Terry Bradshaw Vermont Calais, VT Orchard-Crafted Hard Cider in the New American Tradition



Planting and Layout




The Apple Press




Orchard Management

My management philosophy for the orchard centers around a couple of things.  First is final end use of the product, most of which is destined for the cider press, and therefore does not need to be of the highest quality.  Also since this is a hobby orchard input of both time and materials must be minimized for the sake of my economy and the health of myself and my family.

Given that, the orchard is also intensive and designed for high efficiency.  The use of high density plantings, dwarfing rootstock, intensive training, and careful input management are designed to maximize precocity (early onset of fruit bearing years) and yield.  By fruiting the trees quickly I can both see reward from my work as well as assess some of these riskier varieties and make changes quickly without wasting a lot of years in the ground.

Nutrient management is based on soil and foliar analyses, with an eye on fully meeting the tree's needs in years one and two. After that I believe that better cider, and even better dessert fruit, come from lower yields on trees with the right nutrient stress, primarily nitrogen.  I can tune my nutrient program to maintain proper levels of the most important nutrients, especially potassium and boron (both often overlooked in home orchards) as well as calcium, magnesium, and other elements. At the same time, as the trees develop their canopy to fill their space, nitrogen inputs will be reduced or even eliminated to help contain the trees as well as improve fruit and cider quality.

The fertility program presently is based on using composts and some soluble fertilizers.  All liquid fertilizers are injected into the drip irrigation system and applied only at the exact time necessary for the tree.  This means no nitrogen after June 15, and targeting of other elements at the most opportune times as well.  I have used both soluble chemical fertilizers for quick nitrogen assimilation as well as longer-acting organic materials such as Neptune's Harvest fish and seaweed emulsions.   My preferred potassium/magnesium source is Sul-Po-Mag, organic or inorganic, doesn't matter to me. 

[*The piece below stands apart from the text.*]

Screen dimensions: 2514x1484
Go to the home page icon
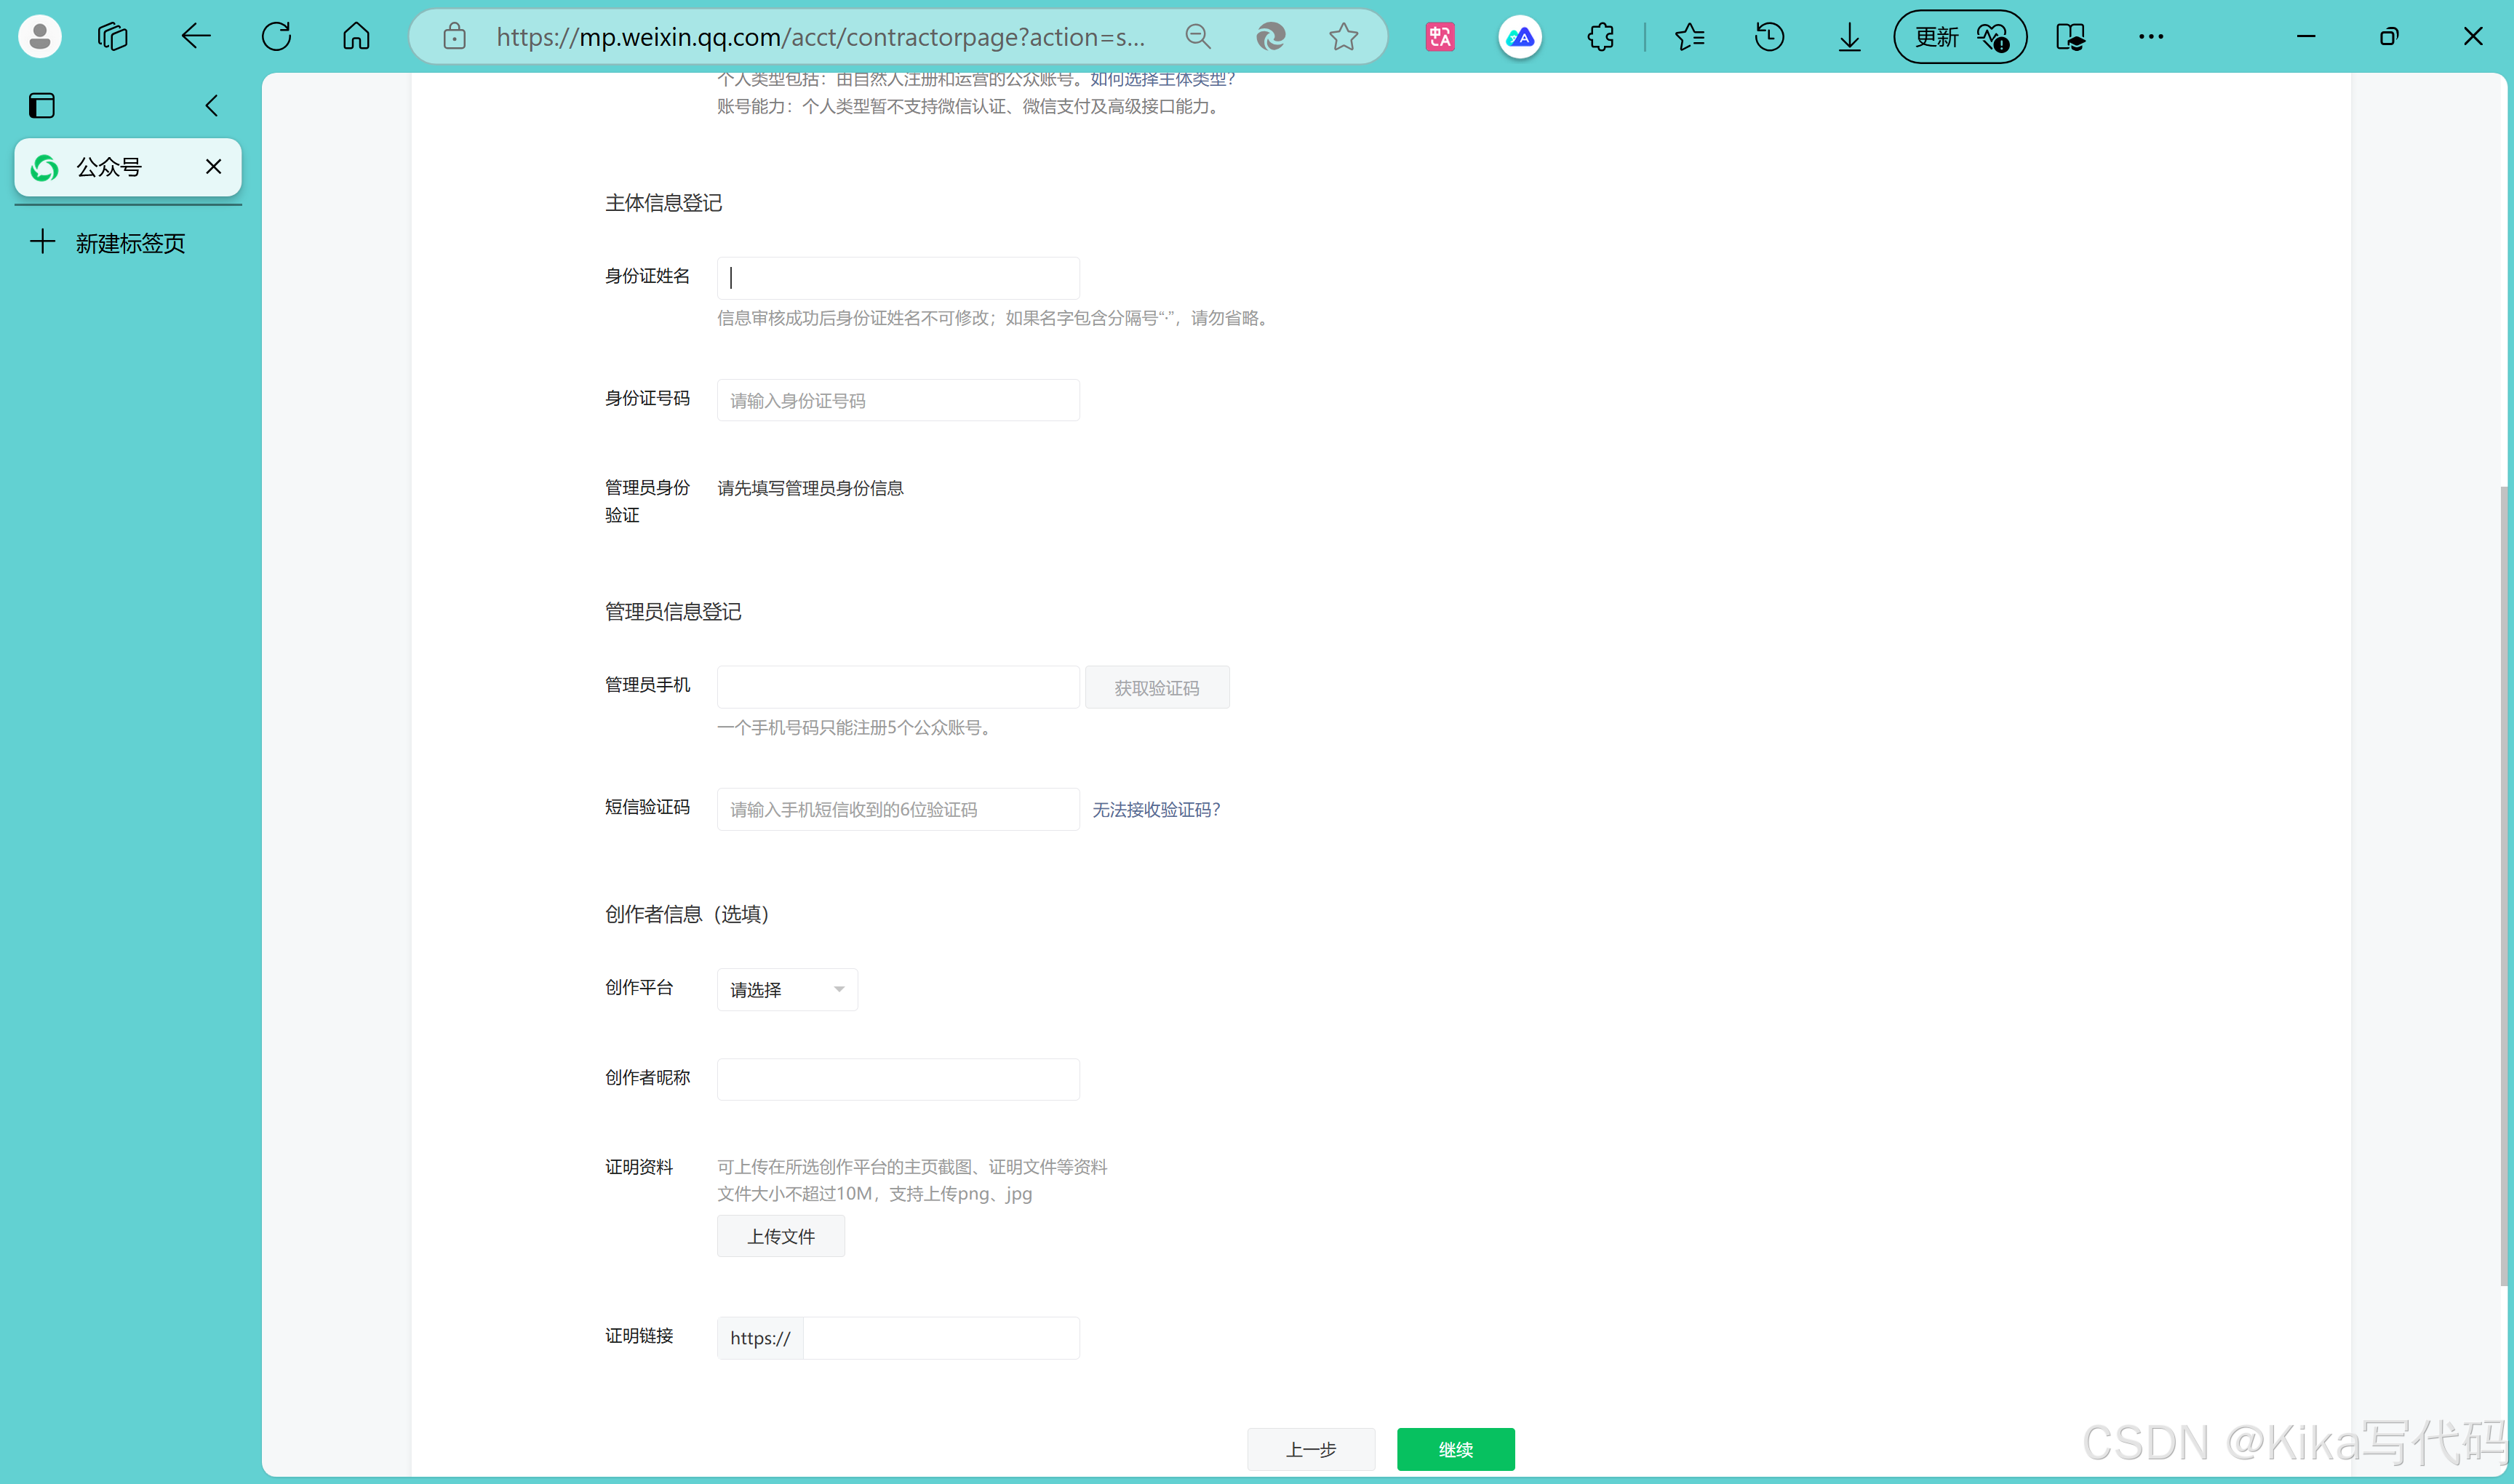(356, 37)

The soil is really what I feed in the orchard, with a few shovels of compost to each tree in the fall and applications of mulch in the summer.  I mow the ortchard a couple of times a year with a BCS sickle bar mower and lay the mown hay in the tree row to decompose.  Any leftover mulch in the tree row is pulled back in fall to avoid vole tunneling, however. Presently the tree row strips receive one or two glyphosate applications per season.  As the trees settle into their spaces, I intend to cover crop the row strips with a short growing fescue to further reduce the tree's nitrogen load.

Pest management.....

Here's the hot-button topic.  I'll expand on my philosophy and practice here later, but the orchard pest management program consists of a best-world mix of organic principles and knowledge-based integrated pest management (IPM) tools.   Actually I did very little spraying in the orchard in its first two years; a couple of applications of glyphosate herbicide and  one spray targeted at our damn tent caterpillars.  Having planted in a virgin (to apple anyway) site, there was not a lot of pest inoculum to begin with, and as long as the trees were growing well, I wasn't too concerned about a few bugs or a little disease. As the orchard develops and there becomes fruit to protect, the pest management practices will evolve and challenge me each season.

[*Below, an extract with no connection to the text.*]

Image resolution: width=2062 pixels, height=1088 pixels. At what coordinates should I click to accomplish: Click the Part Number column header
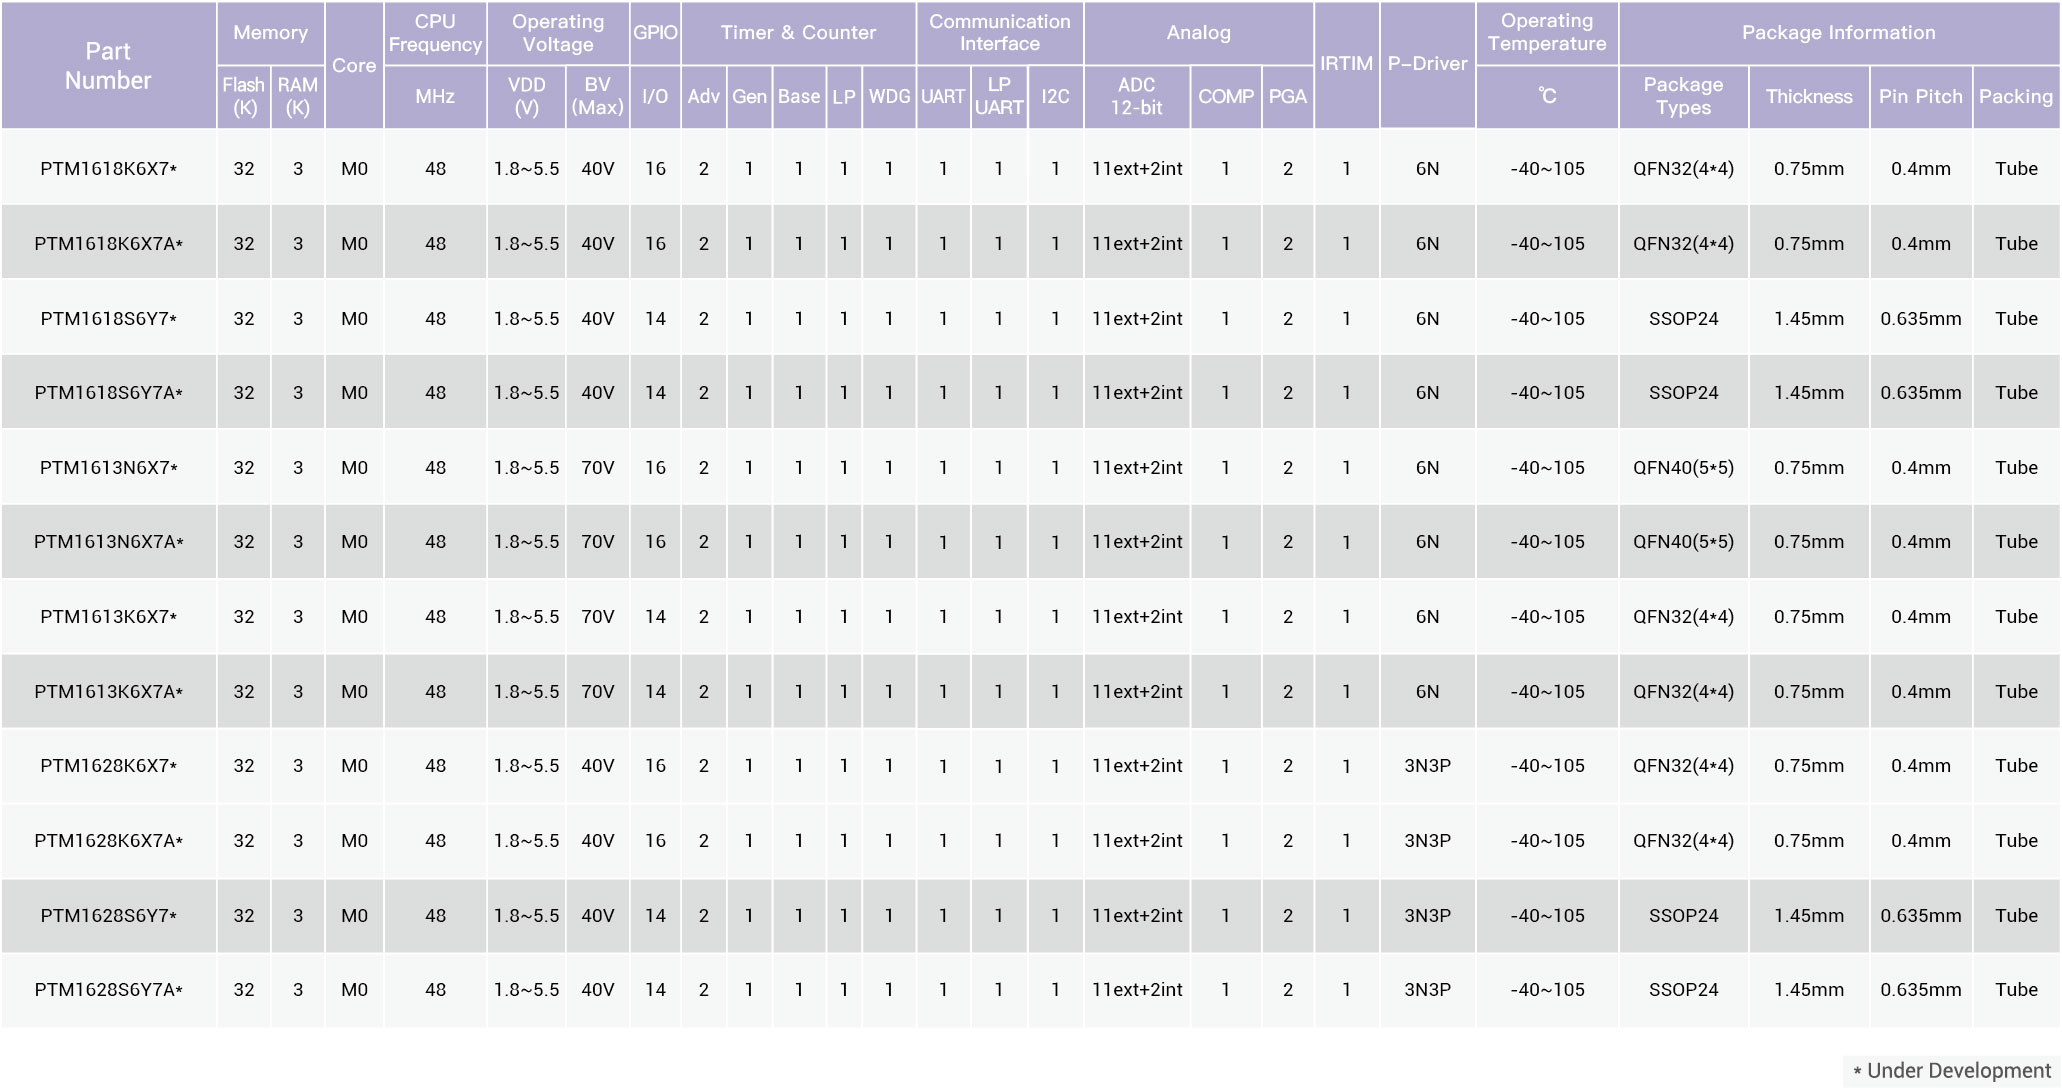(108, 66)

Scab management is based on low-rate protective covers during the primary ascospore season, as determined by degree day readings taken locally.  I do not need 100% scab-free fruit so a little gap in my protection window is okay, but a major hole can be covered by using post-infection materials such as the strobilurin and Demethylase-inhibiting fungicides.  I firmly believe that judicious use of the safer synthetic materials (Captan, Sovran, DMI's, others) is more benign to the environment and myself and my family than multiple applications of organically approved sulfur and copper sprays.  Cosmetic summer diseases are of no interest to me nor is a little cedar apple rust or black rot, so my fungicide protection ends by the end of June.

Arthropod management at this point will probably rely on a single application of insecticide at petal fall (around June 1) followed up by targeted summer sprays.  Most of the summer bugs are lepidopterans (caterpillars) so the organic material Bt  works well for me if the applications are properly timed.   If apple maggot becomes a concern my orchard is small enough that I should be able to trap them out effectively.

Good fruit can be grown to meet homeowner and cider mill standards using a minimum of pesticide sprays.  I feel that it is essential when setting up a program that the grower knows exactly what is in the orchard through regular scouting, and that the best materials, synthetic or non-synthetic, be available to do the job safely and effectively.